The p66^Shc adaptor protein is an important mediator of oxidative stress-induced vascular dysfunction [10], acting as a redox enzyme implicated in mitochondrial ROS generation and the translation of oxidative signals into apoptosis [11], [12], [13], [14], [15]. Genetic deletion of p66^Shc in the mouse extends lifespan by reducing the production of intracellular oxidants [16] and in ApoE^−/− mice treated with high fat diet limits atherosclerotic plaque formation due to decreased lipid peroxidation [17]. Previous studies reported that in human aortic endothelial cells oxidized LDL increases ROS production via phosphorylation of the p66^Shc protein at ser36 through the lectin-like oxLDL receptor-1, activation of protein kinase C beta-2, and c-Jun N-terminal kinase [18]; of note, this effect can be prevented by p66^Shc silencing. These results underscored the critical role of p66^Shc in oxLDL-induced oxidative stress in endothelial cells [18]. Indeed, activation of p66^Shc leads to a surge of reactive oxygen species from mitochondria [16], [19] and/or via NADPH oxidase [18], [20].

Further, it has been reported that p66^Shc overexpression inhibits eNOS-dependent NO production [21], while deletion of p66^Shc leads to increased phosphorylation of eNOS at the activatory phosphorylation site Ser1177 through the protein kinase B pathway [22]. These findings imply an important role of p66^Shc adaptor protein in modulating endothelium-derived NO production [22]. On the other hand, the role of endothelium-derived NO in controlling p66^Shc activation remained not known. The present study was therefore designed to study the effects of eNOS, as well as NO, on the expression of the p66^Shc adaptor protein.

Materials and Methods

Cell culture experiments

Primary human aortic endothelial cells (HAEC; Clonetics, Allschwil, Switzerland), from passage 4 to 6, were used.
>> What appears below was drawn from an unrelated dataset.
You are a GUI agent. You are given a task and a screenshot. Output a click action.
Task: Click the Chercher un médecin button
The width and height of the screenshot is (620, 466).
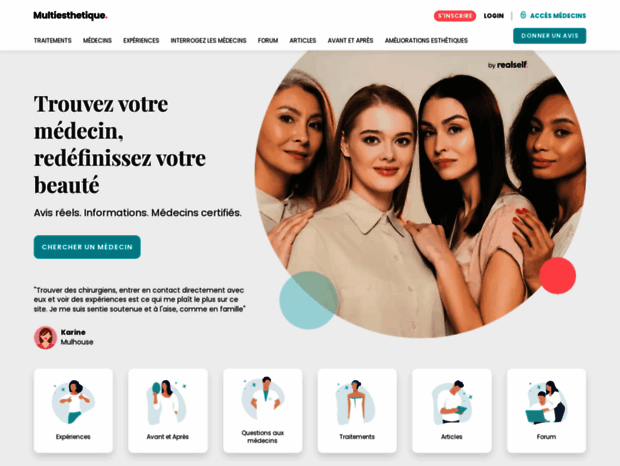[87, 247]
The cells were cultured and passaged in EBM-2 medium supplied with EGM-2 bulletkit (Clonetics, Walkersville USA). Experiments were performed in EBM medium with 0.5% FBS. Cells were harvested for further measurements (Western blotting, superoxide production measurement) either within 60 minutes or after 24 hours of exposure to oxLDL. NO donors or inhibitors were added to medium 60 minutes before exposure of the cells to oxLDL. Tetrahydrobiopterin was added to the medium 60 minutes prior to (Before, B), 45 minutes (After Early, AE) or 16 hours (After Later, AL) after the oxLDL stimulation.

Materials

Apocynin was purchased from SAFC (Saint. Louis, MO, USA). 8-Bromoguanosine 3′,5′-cyclic monophosphate, bradykinin, calcium ionophore (A23187), N (G)-nitro-L- arginine methyl ester (L-NAME), ODQ, tetrahydrobiopterin, siRNA against eNOS and N-TER Nanoparticle siRNA Transfection system, and anti-α-tubulin antibody were obtained from Sigma (Saint Louis, MO, USA). Anti-Shc/p66 (pSer36) antibody was purchased from Calbiochem (Darmstadt, Germany). DETA NONOate, DEA NONOate, and KT5823 were purchased from Cayman (Michigan, USA). Oxidized LDL and LDL are bought from Biomedical Technologies (Stoughton, MA, USA). Anti-Shc antibody was purchased from Cell Signaling (Danvers, MA, USA). Anti-eNOS antibody was bought from B&D transduction laboratories (NJ, USA). Anti-rabbit and Anti-mouse second antibodies were bought from GE healthcare (Buckinghamshire, UK).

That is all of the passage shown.